Individu sebagaimana sekumpulan pribadi, kebaikan dan kejahatan (di dunia ini dan hari akhirat) sebagai manusia, bergantung pada seberapa besar usahanya untuk membangun dirinya. Ini berdasarkan pemikiran bahwa pembangunan diri merupakan satu kebutuhan vital karena hal itu akan menentukan nasib akhir manusia.
Para rasul Allah telah diutus untuk mengajar manusia tentang cara pembinaan, pemeliharaan dan penyempurnaan diri. Mereka juga diutus untuk menemani manusia sebagai penuntun dan penolong dalam tugas utama dan vital ini. Mereka datang untuk membersihkan dan menyucikan diri manusia dari sikap moral yang buruk dan insting kebinatangan, dan menganugerahi mereka nilai-nilai spiritual yang tinggi.

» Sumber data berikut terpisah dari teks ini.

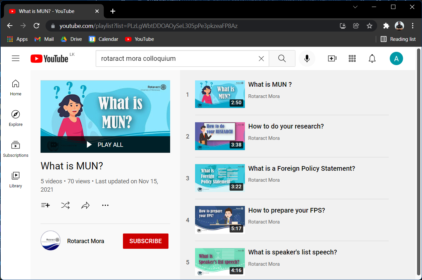Open Chrome's three-dot browser menu
The width and height of the screenshot is (422, 280).
tap(413, 26)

Baca: Pentingnya Akhlak dalam Islam
Para nabi memperkenalkan kepada manusia program pembinaan diri, bertindak sebagai penolong dan penuntun berpengetahuan tentang bagaimana mengenali keburukan sikap moral mereka, kemudian menunjukkan kepada mereka jalan serta cara untuk mengendalikan diri menghadapi hawa nafsu dan syahwat mereka. Dengan senantiasa memberikan janji dan ancaman, mereka berhasil menyucikan diri manusia dari akhlak yang tidak terpuji. Mereka datang untuk menanamkan tunas nilai-nilai kebaikan moral yang tinggi dalam jiwa manusia, memelihara dan menjaganya agar tumbuh dan berkembang. Untuk mewujudkan hal itu, mereka bertindak sebagai penuntun, teman, dan penolong manusia dengan membangkitkan semangat dan membimbing mereka menuju tujuan utama yang diinginkan.
Nabi Saw bersabda: “Aku menekankan pentingnya akhlak yang mulia bagi kalian karena Allah telah mengutusku khusus untuk tujuan ini.” (Bihar al-Anwar, 69/375)

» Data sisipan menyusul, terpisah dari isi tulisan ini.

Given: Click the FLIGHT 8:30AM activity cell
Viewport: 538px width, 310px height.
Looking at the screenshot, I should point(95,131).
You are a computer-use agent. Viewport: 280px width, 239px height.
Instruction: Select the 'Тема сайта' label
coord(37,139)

Lebih lanjut beliau bersabda: “Aku telah ditunjuk untuk tugas kerasulan agar aku dapat melaksanakan tugas penting, yaitu menyempurnakan akhlak dalam diri manusia.” (Al-Mustadrak, 2/282)

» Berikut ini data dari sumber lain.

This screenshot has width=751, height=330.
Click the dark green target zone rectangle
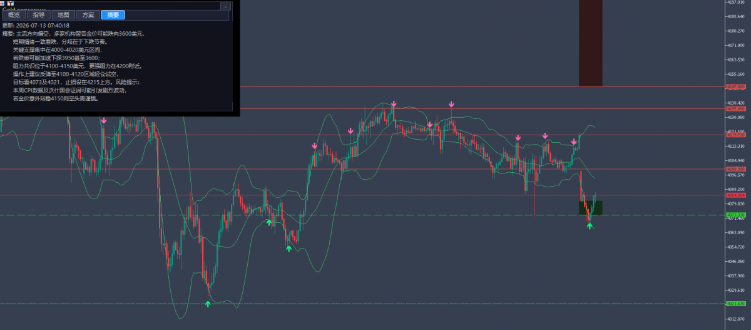click(x=590, y=208)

Beliau Saw juga bersabda, “Tidak ada yang lebih baik ketimbang akhlak baik yang akan dituliskan pada ‘lembar perbuatan’ di hari Kiamat. (Al-Kafi, 2/99)
Beliau kembali bersabda: “Umatku akan masuk surga lebih banyak karena ketakwaannya dan kebaikan akhlaknya.”
Dan sebuah riwayat menceritakan bahwa seorang laki-laki mendatangi Nabi Saw dan bertanya: “Apakah agama itu?” Nabi Saw menjawab: “Akhlak terpuji”.
Imam Muhammad al-Baqir a.s. berkata: “Mukmin yang sempurna dari sudut pandang keimanan adalah orang yang paling mulia akhlaknya.”
Imam Shadiq a.s. berkata: “Allah telah mengutus para nabi dengan akhlak yang mulia; karena itu, barang siapa yang mendapat kebajikan–kebajikan ini dalam dirinya, bersyukurlah kepada Allah atas nikmat tersebut. Barang siapa yang tidak memilikinya, berdoalah, menangis, dan mencucurkan air mata kepada Allah untuk meminta rahmat-Nya.” (Al-Mustadrak, 2/283)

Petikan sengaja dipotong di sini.